AI-generated code could be a disaster for the software supply chain. Here’s why.

VividVerism · Apr 30, 2025

chaos215bar2 said:
All you need is a centralized registry where contributors earn reputation points of some form, and that's a pretty well solved problem.

No, it isn't.

MagneticNorth · Apr 30, 2025

Tam-Lin said:
No, you don't. A dependency is a risk, it always has been. It's often not something people think about/want to think about, but you've always had to trust a bunch of entities when you included code in your project. Implicitly, you're declaring that the benefit you get from the dependency outweighs the risk. AI risks just make them more sexy, suddenly.

I am not sure what point you are arguing or if we even disagree.

Any dependency is a risk, agreed. Being able to use what for example RedHat includes instead of finding it on your own lessens that risk, agreed.

If you are arguing that you can always find the functionality you need from an externally vetted source or can write it yourself, then I don’t agree at all. That depends on which domain you are working in and which platforms you have to support.

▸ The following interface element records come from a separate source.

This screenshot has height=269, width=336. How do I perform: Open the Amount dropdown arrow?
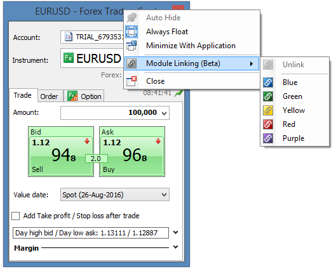pos(164,113)
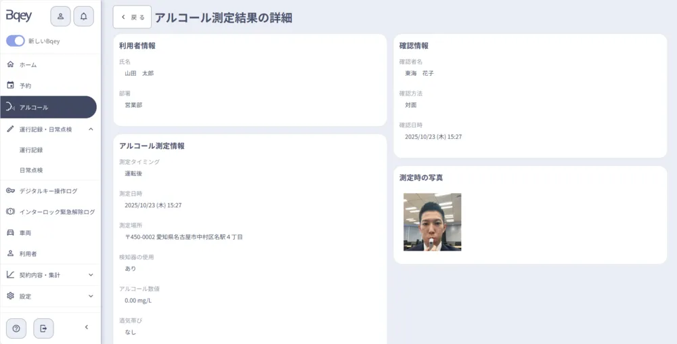This screenshot has width=677, height=344.
Task: Click the vehicle car icon
Action: [x=10, y=232]
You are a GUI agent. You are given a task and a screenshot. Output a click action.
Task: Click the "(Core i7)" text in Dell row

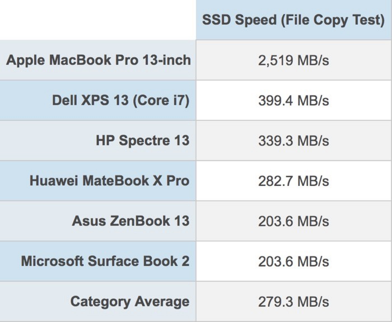coord(161,100)

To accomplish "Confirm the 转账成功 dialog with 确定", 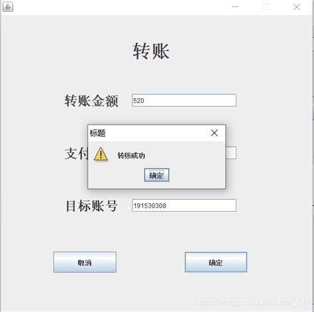I will pyautogui.click(x=156, y=175).
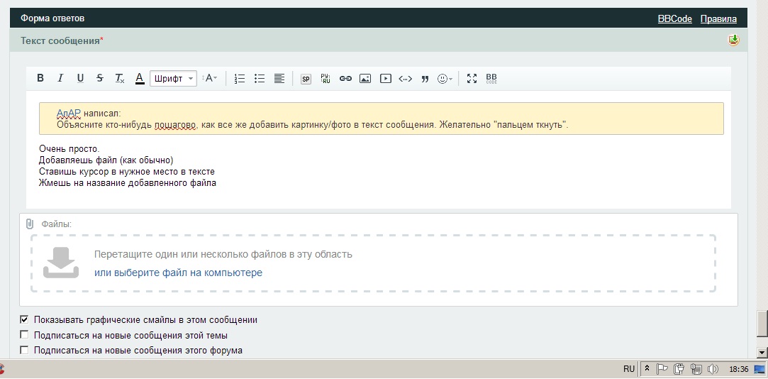Click 'или выберите файл на компьютере' link
Viewport: 768px width, 379px height.
tap(178, 273)
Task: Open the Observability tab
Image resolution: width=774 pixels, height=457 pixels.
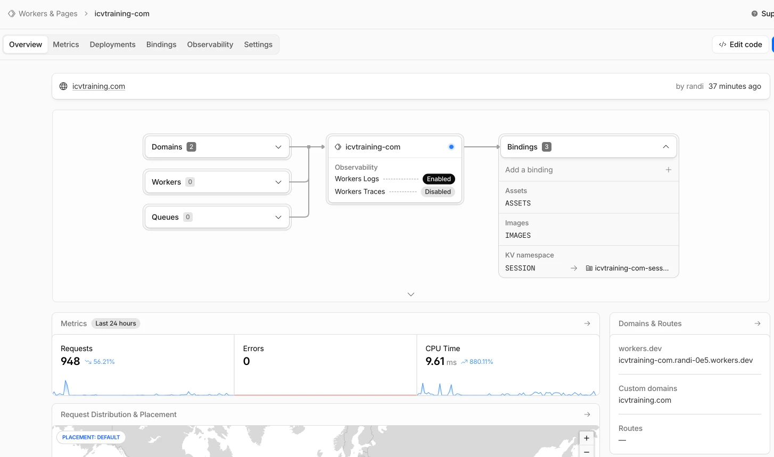Action: pyautogui.click(x=210, y=44)

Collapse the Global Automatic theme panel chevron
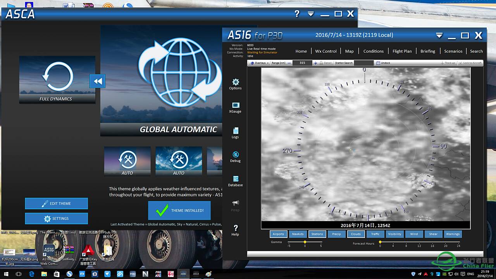pyautogui.click(x=97, y=81)
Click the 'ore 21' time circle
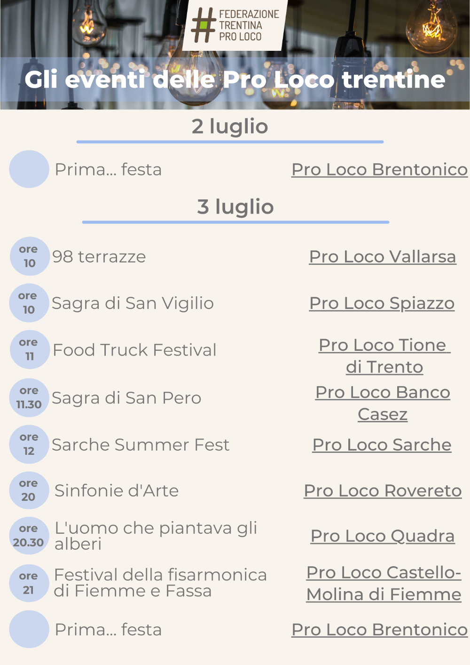The image size is (470, 665). coord(29,583)
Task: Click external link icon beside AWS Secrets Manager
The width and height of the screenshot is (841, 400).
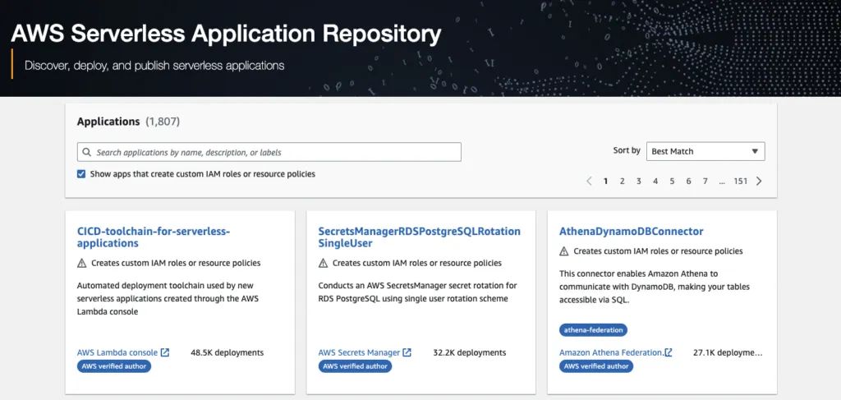Action: click(x=407, y=353)
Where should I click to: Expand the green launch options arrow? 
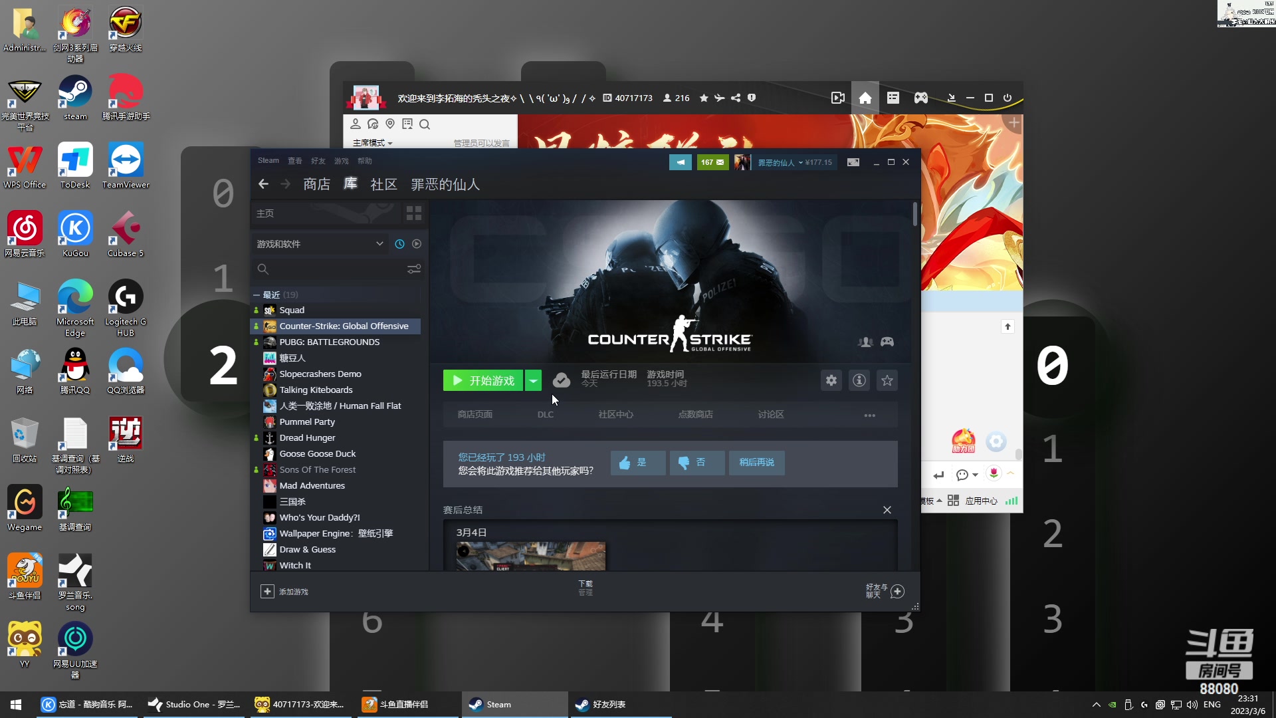(x=533, y=380)
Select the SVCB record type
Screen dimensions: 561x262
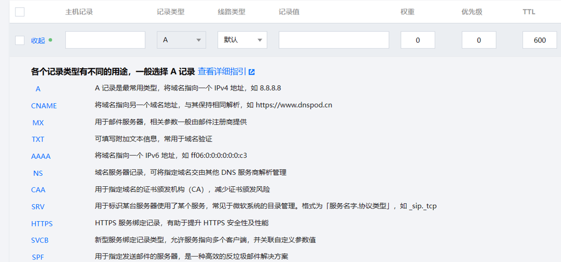pyautogui.click(x=40, y=241)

And when this happens you lose the security from having a trusted source and take on that responsibility yourself, and unless you have training and processes in place to ensure you keep handling it as the dependency is upgraded, people move between projects, or leave, then you increase the risk a lot. My argument is that a lot of devs and companies don’t do this when they should, because hey it’s boring and costs time and money, and these are risks we can’t really get rid of.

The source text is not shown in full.